Consultado ante la problemática de las fincas ubicadas en el Sector de Palmar y la situación que viven dichos parceleros, nos comentó que tuvo un par de reuniones con los involucrados, pudo constatar que es también una situación “muy seria, tierras que dejó la compañía y que después fueron atribuidos a otra compañía que no manejó, luego adquiridas por manos privadas que ahora reclaman su propiedad, pero tierras que fueron invadidas por familias que las necesitan y quieren trabajar la tierra; otros dicen que no son necesitados sino que se trata de personas con posesiones en otros lugares. Concretamente la Finca Chánguena, pide ser desalojada por sus dueños, pero las familias que las poseen no quieren salir por ningún motivo y eso trae la violencia. Es otro problema no resuelto, de momento hay una propuesta que se presentará al gobierno y están esperando una reunión para comunicarla, que va en la línea de buscar la paz y el bien para todos.”

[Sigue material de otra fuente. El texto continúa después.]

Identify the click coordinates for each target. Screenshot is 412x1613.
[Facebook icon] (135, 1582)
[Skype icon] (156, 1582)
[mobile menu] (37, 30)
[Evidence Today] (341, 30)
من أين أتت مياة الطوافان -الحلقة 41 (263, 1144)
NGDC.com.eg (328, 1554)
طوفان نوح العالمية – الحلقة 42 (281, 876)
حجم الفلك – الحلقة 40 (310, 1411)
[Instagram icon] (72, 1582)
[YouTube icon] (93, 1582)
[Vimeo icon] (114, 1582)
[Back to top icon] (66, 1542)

Esta gira de Visita Pastoral, ha dado oportunidad también para que Mons. Montero pueda ir tomando el pulso sobre el mismo Plan de Evangelización y su ejecución a nivel parroquial, consultado al respecto con gran esperanza señaló “quedar bien impresionado por el buen número de parroquias donde se está trabajando sobre él y se está siguiendo ciertos pasos metodológicos, se ha logrado crear y poner a funcionar los Consejos de Evangelización dando pasos en dirección positiva, diría que lentos pero en la dirección correcta; en algunas otras parroquias por motivos diferentes se ha hecho poco o se ha entendido mal el proceso y he ayudado a entender el proceso para que a finales de este año cada parroquia tenga su plan de acción evangelizador, se está caminando hacia allá; en resumen, tengo una buena impresión de que en la mayoría de los lugares el plan se ha dado a conocer y se ha estudiado por los agentes de evangelización y se está trabajando para llegar a la meta que sería una programación pastoral evangelizadora en cada una de las parroquias”, precisó.

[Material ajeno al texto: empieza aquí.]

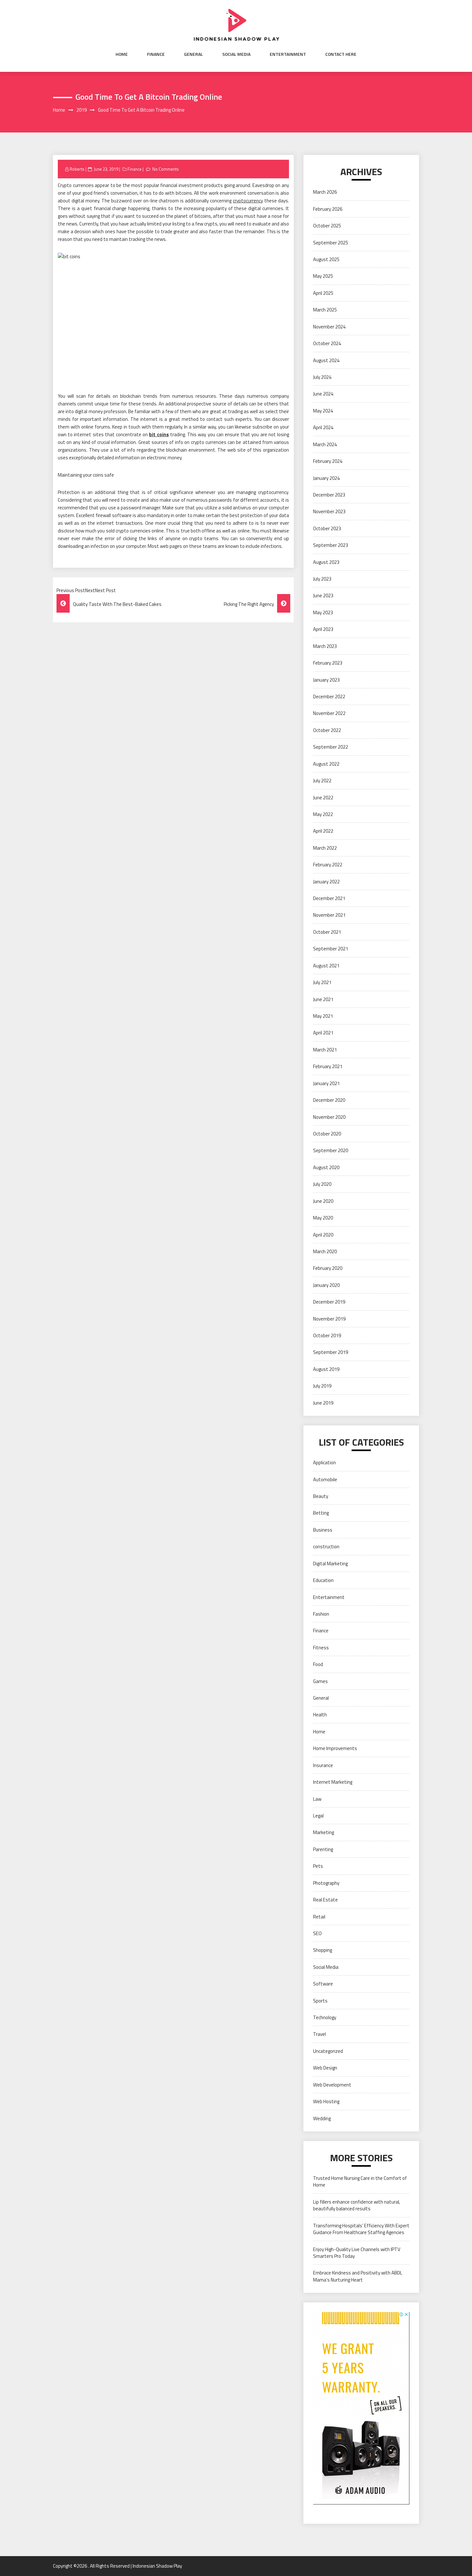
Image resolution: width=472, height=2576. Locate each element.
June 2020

Consultado sobre el clero y su entrega valerosa en la acción evangelizadora, reconoció que la Visita Pastoral le ha dado oportunidad de “conocer dónde están los sacerdotes y los lugares a los cuales tienen que ir, algunos de ellos realmente difíciles, lugares muy lejanos a visitar, creo que los párrocos están muy sobrecargados de trabajo, hay parroquias sumamente grandes; me da la impresión que tienen la invaluable ayuda de los laicos, hay mucho compromiso laical y trabajan muy de cerca de los párrocos siendo mano derecha e izquierda, los consejos de evangelización y económico son un gran alivio, están tratando de trabajar juntos y creo que eso ha aligerado la carga; además, que al estar junto a los laicos, les permite a los sacerdotes estar menos solos y más acompañados por tanto, en un trabajo más de equipo. Estoy consciente que la diócesis necesita todavía más clero, el que tenemos es demasiado limitado, como también soy consciente que la diócesis necesita una reestructuración pues hay parroquias excesivamente grandes y hay otras más bien pequeñas, todo eso requerirá un estudio serio para una posible reestructuración, pero seguimos con el problema del personal, de sacerdotes que irán creciendo lentamente a un ritmo más lento de lo que se necesita, pero Dios sabrá y seguimos orando por las vocaciones y con la esperanza puesta en Dios de que las vocaciones vendrán…; mi visión es optimista, el clero está más consciente de ese desgaste que se ha traído, se habla más del sacerdote y tienen la ayuda incalculablemente valiosa de los laicos y eso nos da más seguridad y optimismo”, indicó.

Finalmente señaló, que estas visitas pastorales le sirven para preparar la Visita ad limina que tendrá el otro año y donde se encontrará con el Papa Francisco, de donde también se espera “poder analizar qué está haciendo bien o no, y creo que ese encuentro ya desde ahora se ve provechoso, al preparar el reporte con una mejor idea de la diócesis”, dijo.